In questo senso l’industria del trasporto via mare, pur nell’incertezza degli strumenti utilizzabili, ha iniziato a fare la sua parte: «Uno studio del DNV afferma che per rispettare gli obblighi di abbattimento del suo impatto ambientale, di qui al 2050, l’armamento dovrà investire tra i 250 e gli 800 miliardi di dollari. Già oggi, il 12% delle newbuilding ordinate prevede di essere alimentato da combustibili alternativi rispetto agli attuali».
Per il managing director di Esa Group questo periodo storico può offrire opportunità di sviluppo anche al settore dei porti. «Il differenziale dei noli dal Mediterraneo e dal Nord Europa per l’Asia è rimasto percentualmente analogo al periodo pre-Pandemia, ma i valori assoluti sono ovviamente aumentati. In questo gap si apre la possibilità di compensare il maggior costo del trasporto terrestre verso il centro Europa con partenza dai nostri porti verso quelli di Olanda, Belgio e Germania».

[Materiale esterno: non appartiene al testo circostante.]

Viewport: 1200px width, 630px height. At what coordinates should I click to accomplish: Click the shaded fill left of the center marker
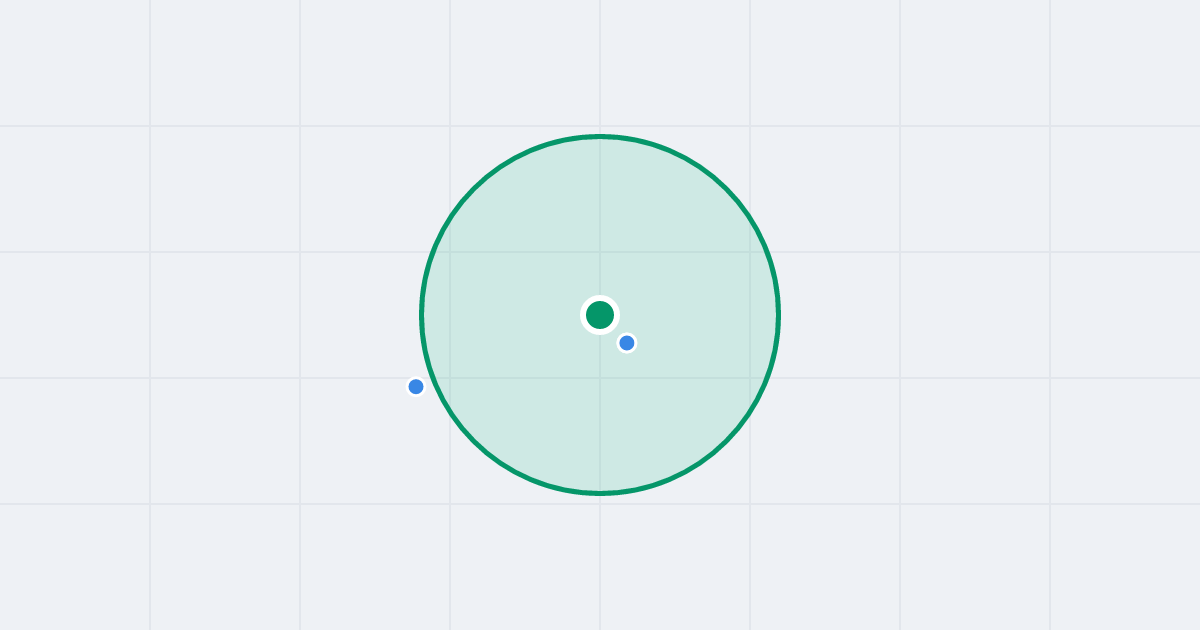tap(500, 315)
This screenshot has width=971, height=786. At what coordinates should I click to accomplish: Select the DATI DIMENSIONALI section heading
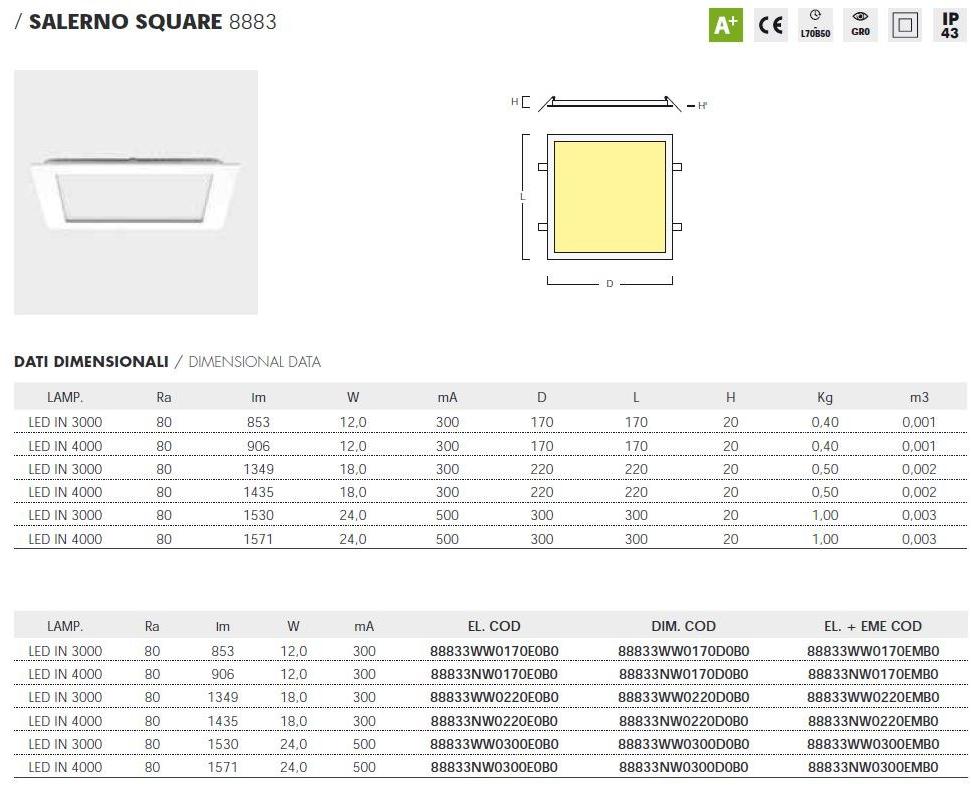coord(91,362)
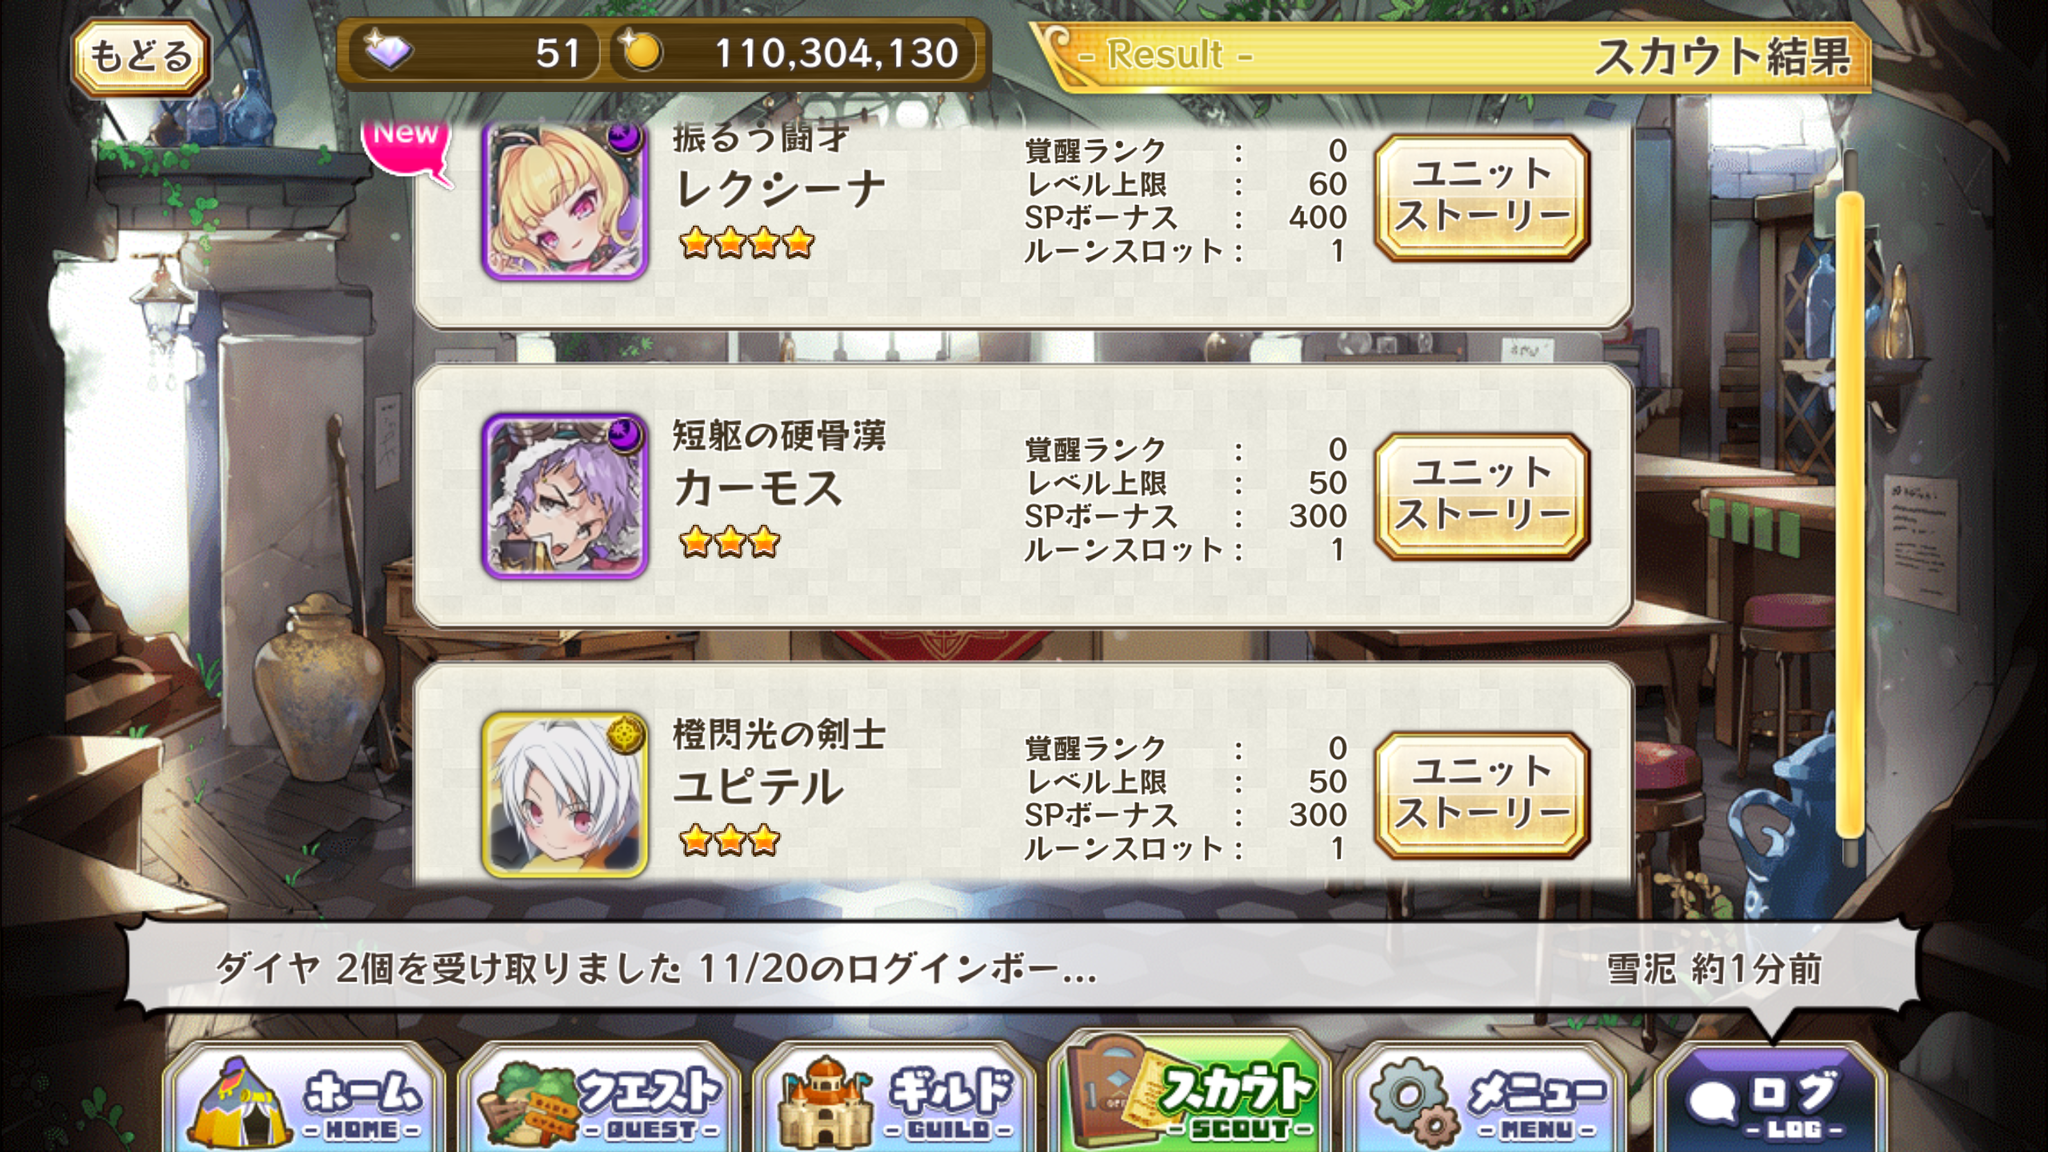Select カーモス character portrait
The image size is (2048, 1152).
click(x=565, y=496)
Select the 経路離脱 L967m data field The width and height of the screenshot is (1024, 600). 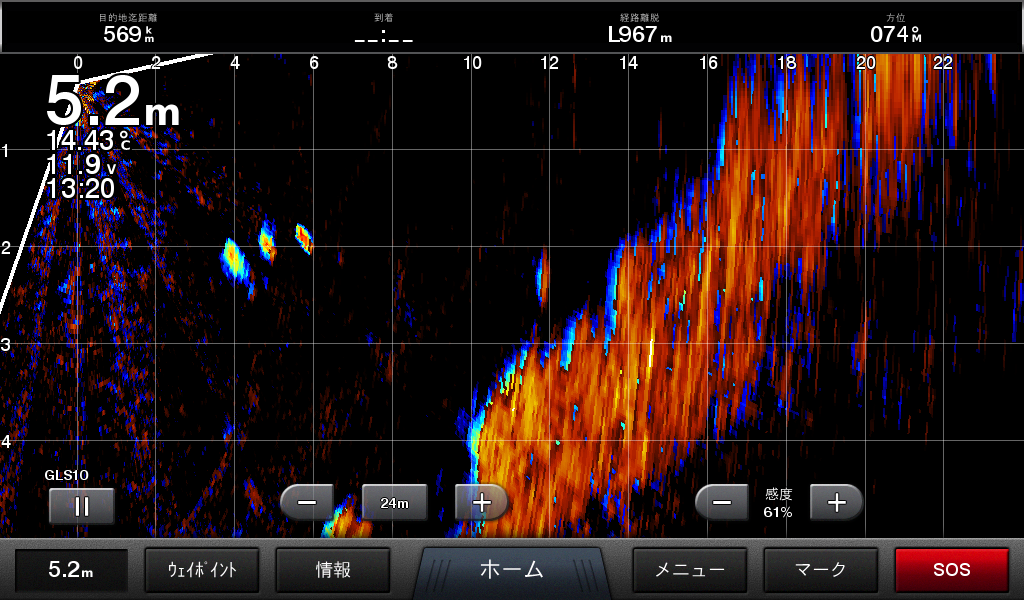pyautogui.click(x=640, y=28)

Nel suo report Drewry sottolinea come la media dei noli sulle principali otto rotte mondiali tocchi i 10.000 dollari, con picchi di 15-000 dollari sulla rotta Shanghai-Rotterdam e circa 1000 dollari in meno per la Shangai-Genova. «Noli così alti possono paradossalmente favorire nuove opportunità di sviluppo per i porti del Mediterraneo: fino a pochi anni fa il differenziale di costo nel trasporto terrestre tra la rotta Shanghai-Rotterdam e quella Shanghai-Genova era talmente irrisorio da rendere indifferente la scelta tra le due destinazioni per la merce proveniente dal Far East, con un ruolo decisivo del costo del trasporto terrestre verso la destinazione finale». Che cosa significa? «Che, se la situazione dovesse persistere, per i porti italiani si potrebbe ampliare la catchment area».
Questo è il quadro. Vincerà chi saprà interpretare i segni dei tempi e, possibilmente, anticiparli: «Chi pensa e spera che si possa tornare a una situazione pre-Covid rischia di fare la fine di quei pesci che nuotano nel proprio acquario senza accorgersi delle persone, invisibili nell’ombra, che continuano a schiacciarsi contro la parete di vetro per contemplare la meravigliosa vita marina».

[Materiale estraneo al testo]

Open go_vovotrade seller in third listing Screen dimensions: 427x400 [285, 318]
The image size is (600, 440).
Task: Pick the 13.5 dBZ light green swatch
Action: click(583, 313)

La verità è che «la logistica non può vivere in situazione di incoscienza, deve trovare un proprio equilibrio per poter essere attività di servizio alla merce e non mercato di speculazione: non vorrei invece che la corsa agli ordini in reazione all’impennata della domanda di trasporto portasse a breve ad un nuovo eccesso di offerta e, quindi, ad una nuova situazione di crisi».